*Dataset entries*.

<<<<

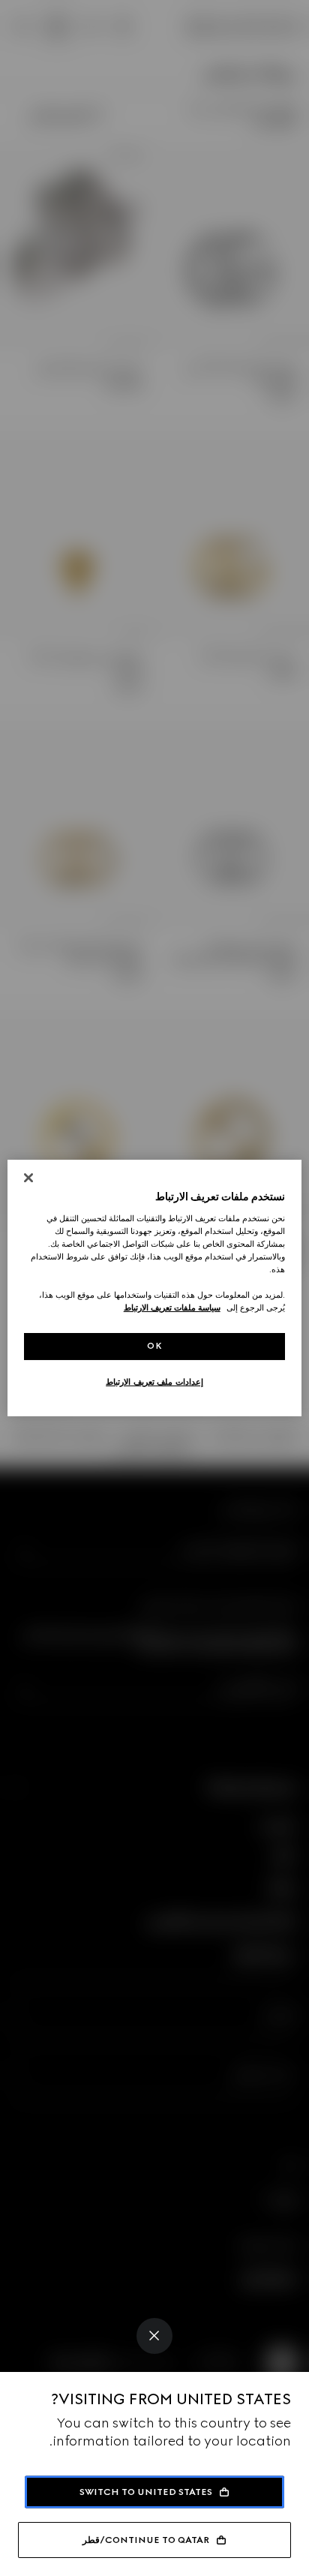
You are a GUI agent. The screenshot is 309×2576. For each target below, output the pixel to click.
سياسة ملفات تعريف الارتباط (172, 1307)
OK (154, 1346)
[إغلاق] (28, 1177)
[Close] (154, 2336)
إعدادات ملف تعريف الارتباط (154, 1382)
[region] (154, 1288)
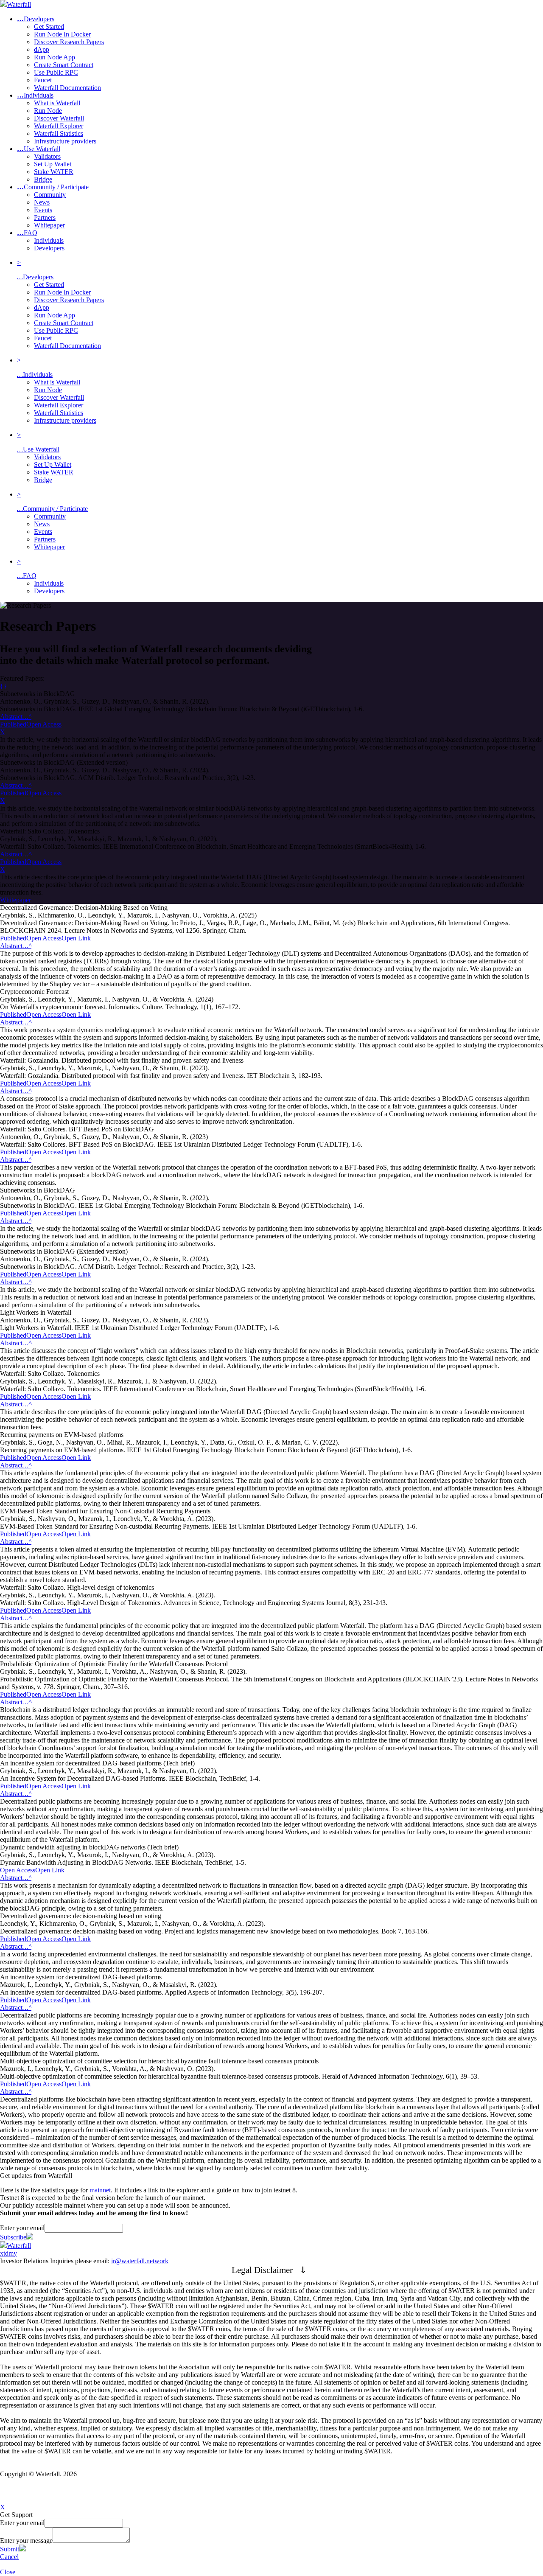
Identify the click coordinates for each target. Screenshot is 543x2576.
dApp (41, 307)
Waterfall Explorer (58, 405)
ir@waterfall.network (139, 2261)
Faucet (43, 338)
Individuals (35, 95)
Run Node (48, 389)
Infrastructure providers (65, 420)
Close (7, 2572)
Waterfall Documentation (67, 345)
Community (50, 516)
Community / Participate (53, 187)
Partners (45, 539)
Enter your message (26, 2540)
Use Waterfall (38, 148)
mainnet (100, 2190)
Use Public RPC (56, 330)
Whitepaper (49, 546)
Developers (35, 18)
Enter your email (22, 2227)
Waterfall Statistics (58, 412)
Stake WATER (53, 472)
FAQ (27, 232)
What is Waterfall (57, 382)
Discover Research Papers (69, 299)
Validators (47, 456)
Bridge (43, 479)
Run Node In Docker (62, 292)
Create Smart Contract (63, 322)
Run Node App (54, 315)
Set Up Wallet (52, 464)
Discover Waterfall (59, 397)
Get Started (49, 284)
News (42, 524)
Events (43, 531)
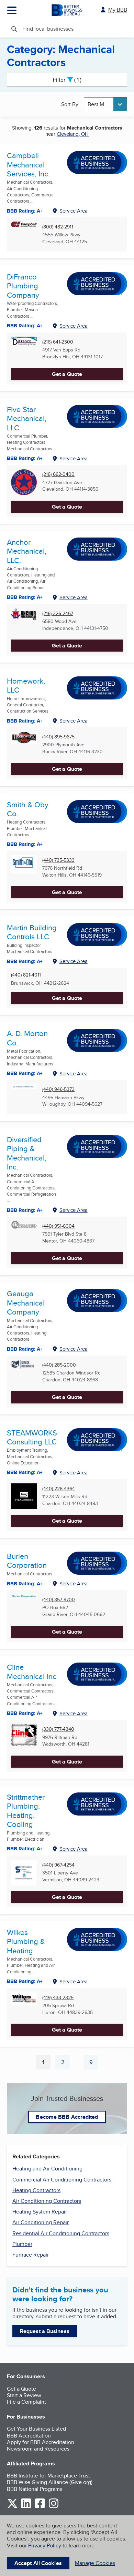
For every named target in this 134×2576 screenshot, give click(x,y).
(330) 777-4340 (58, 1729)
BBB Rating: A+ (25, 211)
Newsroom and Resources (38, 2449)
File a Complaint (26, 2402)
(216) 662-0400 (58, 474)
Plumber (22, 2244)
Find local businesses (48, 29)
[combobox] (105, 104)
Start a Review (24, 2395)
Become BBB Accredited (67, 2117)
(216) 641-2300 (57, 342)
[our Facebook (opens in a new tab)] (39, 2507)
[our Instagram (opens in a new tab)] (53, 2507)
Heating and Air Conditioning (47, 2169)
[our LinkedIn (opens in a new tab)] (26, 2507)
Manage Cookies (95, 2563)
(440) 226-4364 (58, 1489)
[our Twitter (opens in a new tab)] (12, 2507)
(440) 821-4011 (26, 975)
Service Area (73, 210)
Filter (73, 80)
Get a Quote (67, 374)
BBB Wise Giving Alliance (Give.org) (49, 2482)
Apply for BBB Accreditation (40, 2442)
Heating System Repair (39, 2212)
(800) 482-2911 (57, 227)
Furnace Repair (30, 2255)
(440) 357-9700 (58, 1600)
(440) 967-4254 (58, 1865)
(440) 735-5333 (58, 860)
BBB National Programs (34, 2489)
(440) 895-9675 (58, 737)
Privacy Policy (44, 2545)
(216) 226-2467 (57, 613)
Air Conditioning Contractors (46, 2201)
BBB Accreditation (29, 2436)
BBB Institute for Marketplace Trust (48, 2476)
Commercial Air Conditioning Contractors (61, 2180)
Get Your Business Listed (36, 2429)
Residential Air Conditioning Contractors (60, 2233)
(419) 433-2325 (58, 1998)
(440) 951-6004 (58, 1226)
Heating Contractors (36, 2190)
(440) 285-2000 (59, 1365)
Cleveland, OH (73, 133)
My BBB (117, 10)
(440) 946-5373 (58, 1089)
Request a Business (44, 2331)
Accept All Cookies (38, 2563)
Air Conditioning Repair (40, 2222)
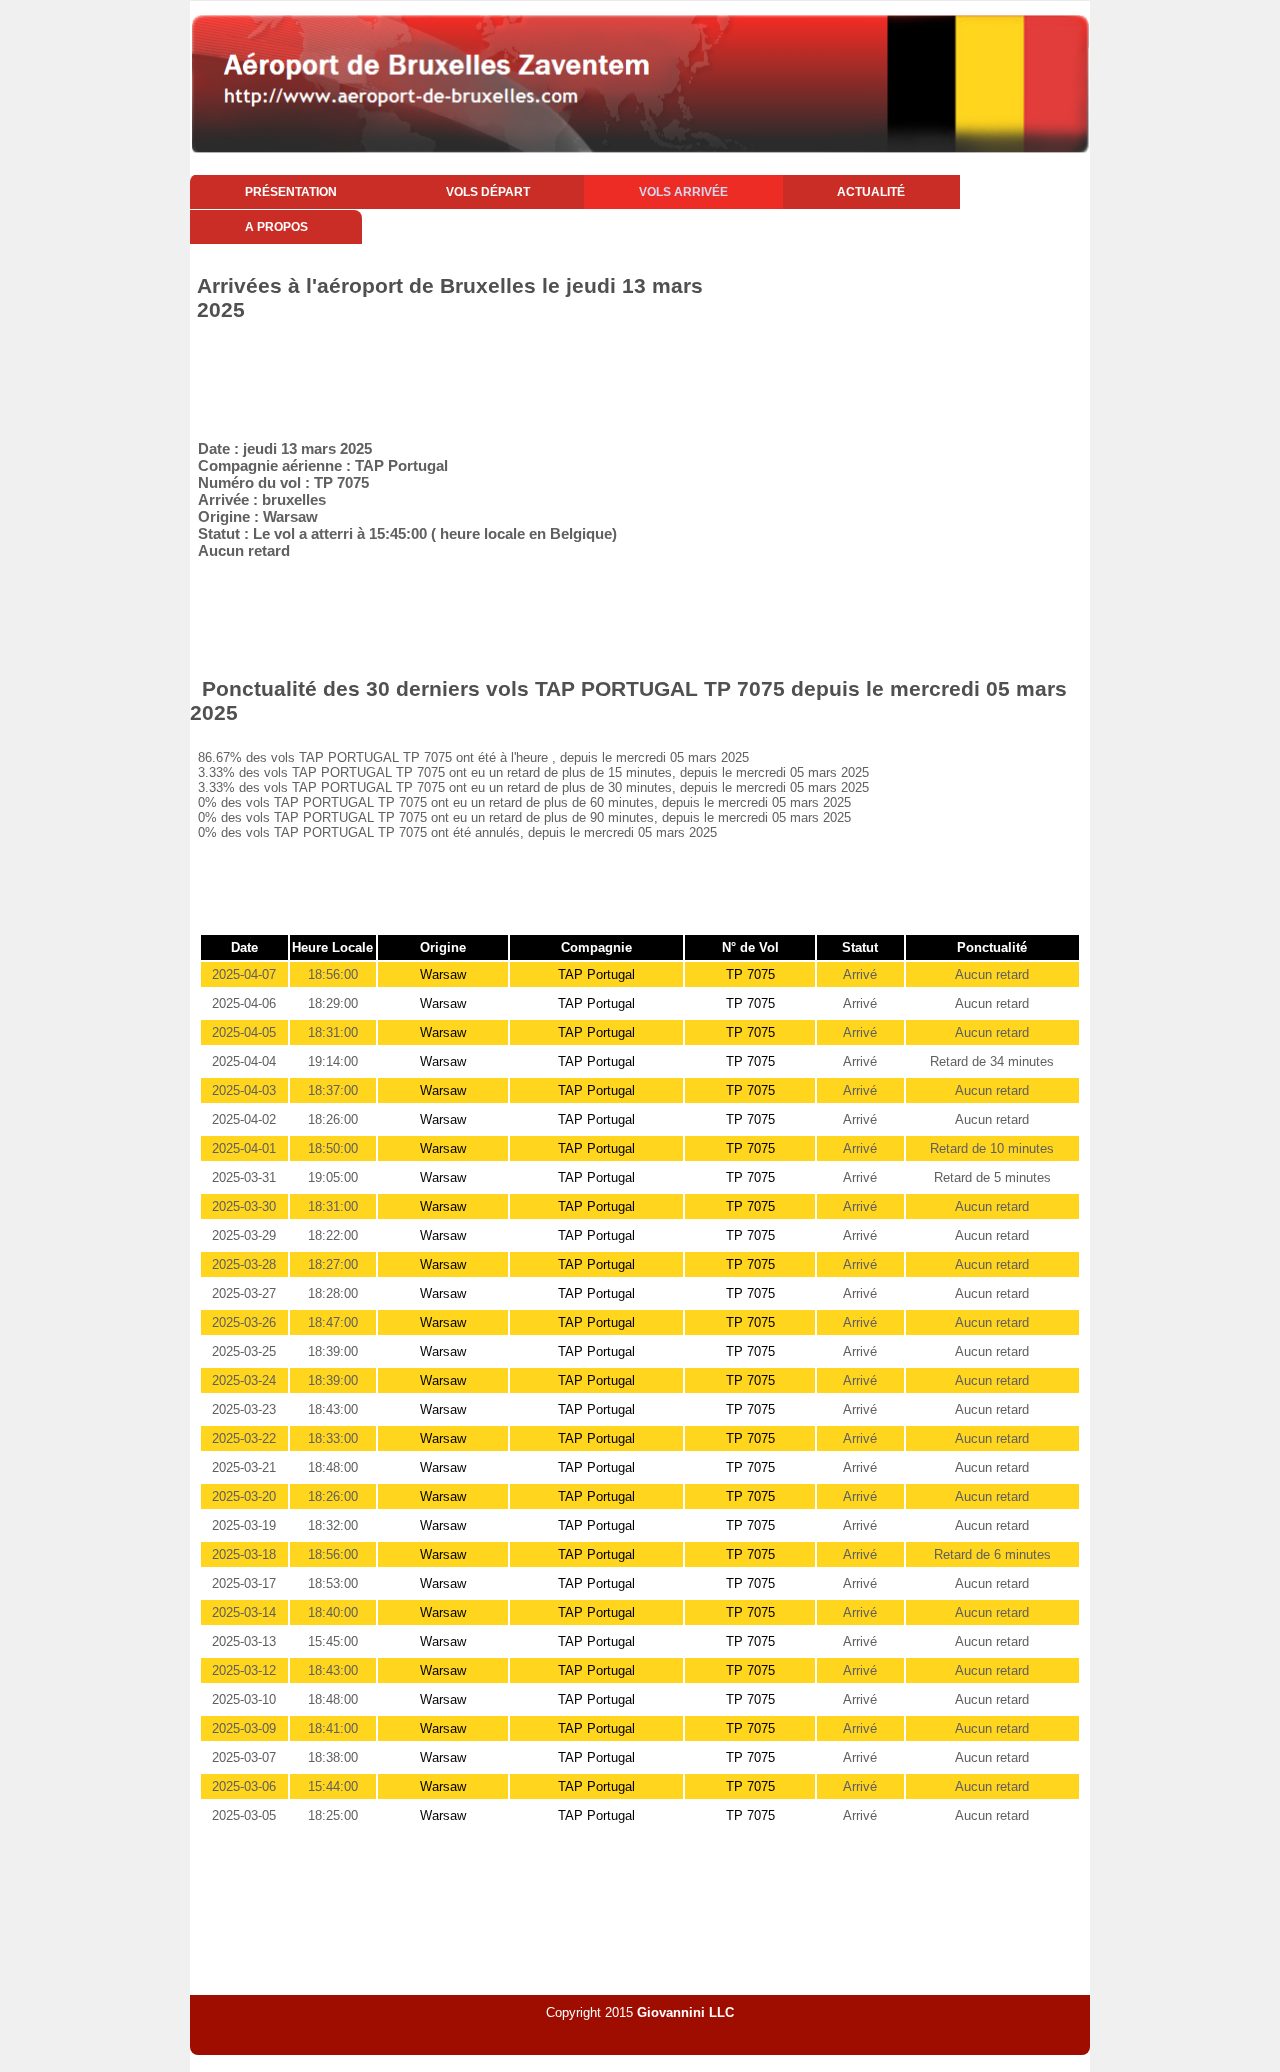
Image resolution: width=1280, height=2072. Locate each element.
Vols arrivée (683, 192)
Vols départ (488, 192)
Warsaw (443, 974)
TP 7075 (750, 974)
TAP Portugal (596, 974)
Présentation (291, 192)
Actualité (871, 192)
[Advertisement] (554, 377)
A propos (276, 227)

>>>>

*Exercise goal*.
Keep the pictures out of your copy, and repeat every entry above exactly.

*Finished exercise*.
You are a GUI agent. The screenshot is 309×2576. For each target below, output the pixel to click.
سياسة ملفات تعريف الارتباط (172, 1307)
OK (154, 1346)
[إغلاق] (28, 1177)
[Close] (154, 2336)
إعدادات ملف تعريف الارتباط (154, 1382)
[region] (154, 1288)
Identify the click coordinates for each target. Screenshot is 543x2576.
dApp (41, 307)
Waterfall Explorer (58, 405)
ir@waterfall.network (139, 2261)
Faucet (43, 338)
Individuals (35, 95)
Run Node (48, 389)
Infrastructure providers (65, 420)
Close (7, 2572)
Waterfall Documentation (67, 345)
Community (50, 516)
Community / Participate (53, 187)
Partners (45, 539)
Enter your message (26, 2540)
Use Waterfall (38, 148)
mainnet (100, 2190)
Use Public RPC (56, 330)
Whitepaper (49, 546)
Developers (35, 18)
Enter your email (22, 2227)
Waterfall Statistics (58, 412)
Stake WATER (53, 472)
FAQ (27, 232)
What is Waterfall (57, 382)
Discover Research Papers (69, 299)
Validators (47, 456)
Bridge (43, 479)
Run Node In Docker (62, 292)
Create Smart Contract (63, 322)
Run Node App (54, 315)
Set Up Wallet (52, 464)
Discover Waterfall (59, 397)
Get Started (49, 284)
News (42, 524)
Events (43, 531)
For every named target in this 134×2576 screenshot, give click(x,y).
(330) 777-4340 (58, 1729)
BBB Rating: A+ (25, 211)
Newsroom and Resources (38, 2449)
File a Complaint (26, 2402)
(216) 662-0400 (58, 474)
Plumber (22, 2244)
Find local businesses (48, 29)
[combobox] (105, 104)
Start a Review (24, 2395)
Become BBB Accredited (67, 2117)
(216) 641-2300 (57, 342)
[our Facebook (opens in a new tab)] (39, 2507)
[our Instagram (opens in a new tab)] (53, 2507)
Heating and Air Conditioning (47, 2169)
[our LinkedIn (opens in a new tab)] (26, 2507)
Manage Cookies (95, 2563)
(440) 226-4364 (58, 1489)
[our Twitter (opens in a new tab)] (12, 2507)
(440) 821-4011 (26, 975)
Service Area (73, 210)
Filter (73, 80)
Get a Quote (67, 374)
BBB Wise Giving Alliance (Give.org) (49, 2482)
Apply for BBB Accreditation (40, 2442)
Heating System Repair (39, 2212)
(800) 482-2911 (57, 227)
Furnace Repair (30, 2255)
(440) 357-9700 (58, 1600)
(440) 967-4254 (58, 1865)
(440) 735-5333 (58, 860)
BBB National Programs (34, 2489)
(440) 895-9675 (58, 737)
Privacy Policy (44, 2545)
(216) 226-2467 (57, 613)
Air Conditioning Contractors (46, 2201)
BBB Accreditation (29, 2436)
BBB Institute for Marketplace Trust (48, 2476)
Commercial Air Conditioning Contractors (61, 2180)
Get Your Business Listed (36, 2429)
Residential Air Conditioning Contractors (60, 2233)
(419) 433-2325 (58, 1998)
(440) 951-6004 (58, 1226)
Heating Contractors (36, 2190)
(440) 285-2000 (59, 1365)
Cleveland, OH (73, 133)
My BBB (117, 10)
(440) 946-5373 (58, 1089)
Request a Business (44, 2331)
Accept All Cookies (38, 2563)
Air Conditioning Repair (40, 2222)
Image resolution: width=1280, height=2072. Locate each element.
Vols arrivée (683, 192)
Vols départ (488, 192)
Warsaw (443, 974)
TP 7075 (750, 974)
TAP Portugal (596, 974)
Présentation (291, 192)
Actualité (871, 192)
[Advertisement] (554, 377)
A propos (276, 227)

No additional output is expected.